The general election campaign is almost upon us, now that the Green Party has finally discovered something it won’t put up with, so this is the time to activate the National Interview.
I wrote about this idea a while back when it was becoming obvious that the government couldn’t last, but at the time an election seemed several months away.
Not so, it appears. With today’s news, a canvasser could be at your door any time from now on. For all you know, there’s one crawling up your drainpipe as we speak, in a shiny suit with baggy pants and a soup-stained tie.
The soup stain will tell you what party he’s from.
If he’s Fine Gael, it will be Lobster Bisque with a faint hint of Cognac. If he’s Labour, it will be stew out of a flask his Mammy filled for him this morning. If he’s a Green, there will be a small Vegan broccoli floret stuck to his tie. If he’s Fianna Fáil, the stain will be strictly Knorr Oxtail out of a packet, and if he’s a Shinner, it will be made from deer, machine-gunned in a Coillte plantation somewhere near Dundalk.
If the candidate has a tie stained with consommé, he’s not the sort you want in the neighbourhood. Set the dog on him and slam the door. Ignore the screams.
What does this have to do with anything? you might be wondering, and you’d be right to wonder, for it has nothing whatever to do with the point of this little post. I just thought I’d share my prejudices on soup-stains with you.
Em. Ahem. Hmm. Ahumm! I asked you all here today because the government has collapsed and the country is in a sorry state, as everyone here knows. To put it bluntly, we’re fecked. We have no money and no plan to get any. We’re diddly-dang-doogled.
Now, we live in an age when everyone is their own publisher. If you have a Facebook identity, you’re a publisher. If you have a website, you’re a publisher. And unless you’re Johnny No-Friends, at least one or two people read whatever tripe you write, just like some people read this tripe.
Therefore, I have a suggestion that I think you’ll like.
Never mind Pat Kenny.
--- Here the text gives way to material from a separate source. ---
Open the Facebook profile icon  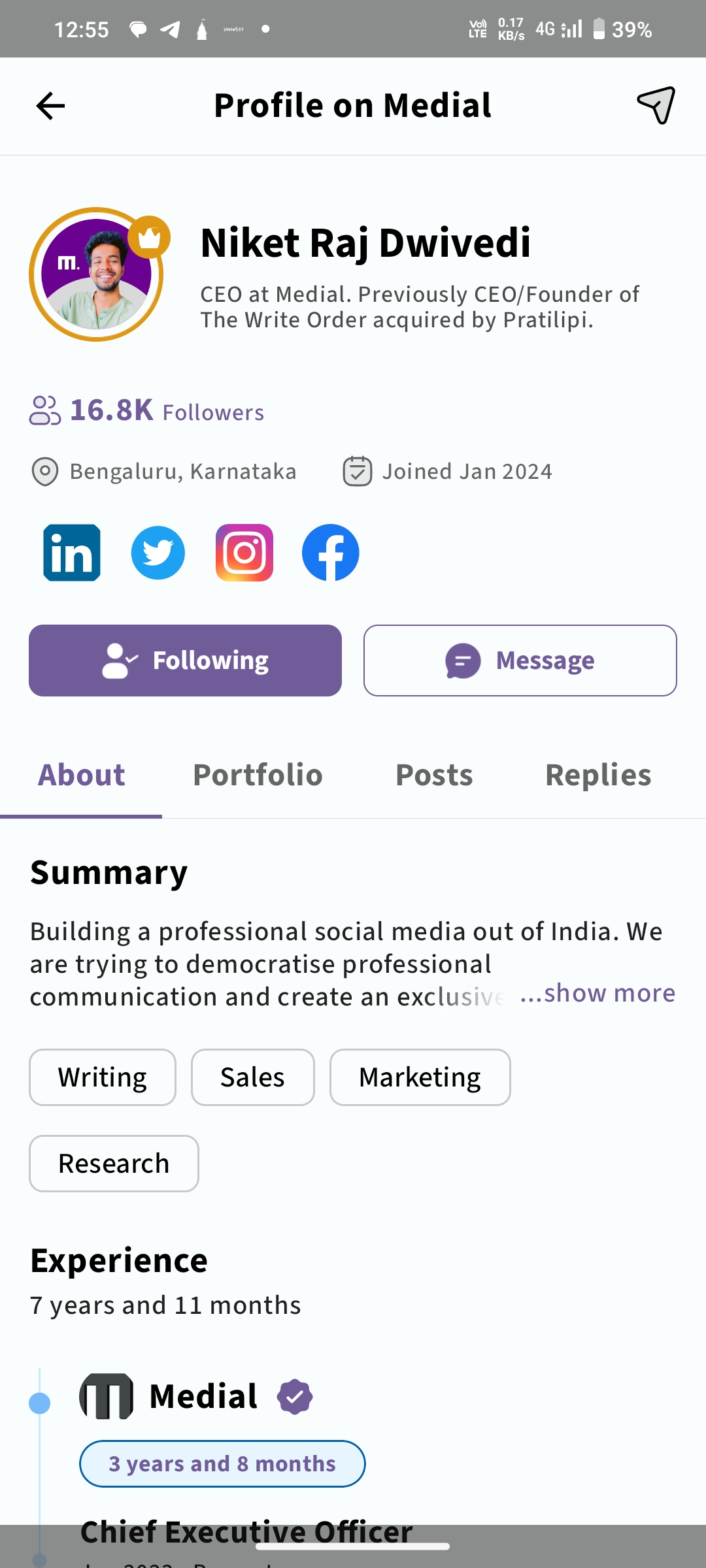(x=331, y=553)
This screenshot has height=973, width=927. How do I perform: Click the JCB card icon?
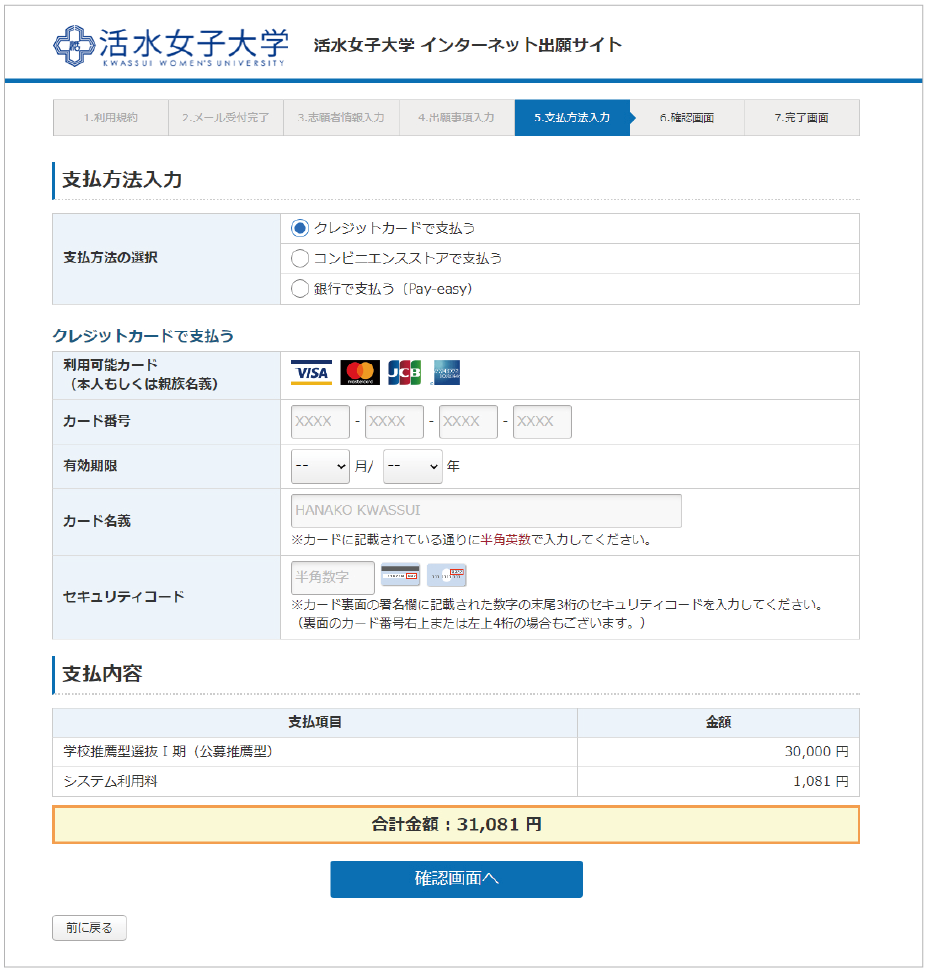[x=404, y=373]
Never mind Vincent Browne.
Think of one question that’s important to you.
Make sure to have your video camera or your phone ready, or whatever gadget you own that can take video. Keep it ready, beside the front door.
When an election candidate arrives at your door, switch on the video device, point it at them and say
I’m going to ask you a question and I’m going to video you. I’m going to upload your reply to Youtube and Facebook.
If they’re on your property they can’t stop you, but that’s part of the fun.
Some of the more arrogant ones might order you to stop filming. Tell them to get stuffed and keep the camera rolling. If they try to physically prevent you, call the cops and report an assault..
Some might spout their prepared nonsense.
Others might run away.
Whatever way they react, film it and upload the result. The Twitter tag is #natint.
If we can get enough of this together, it will make a great movie. Get to it.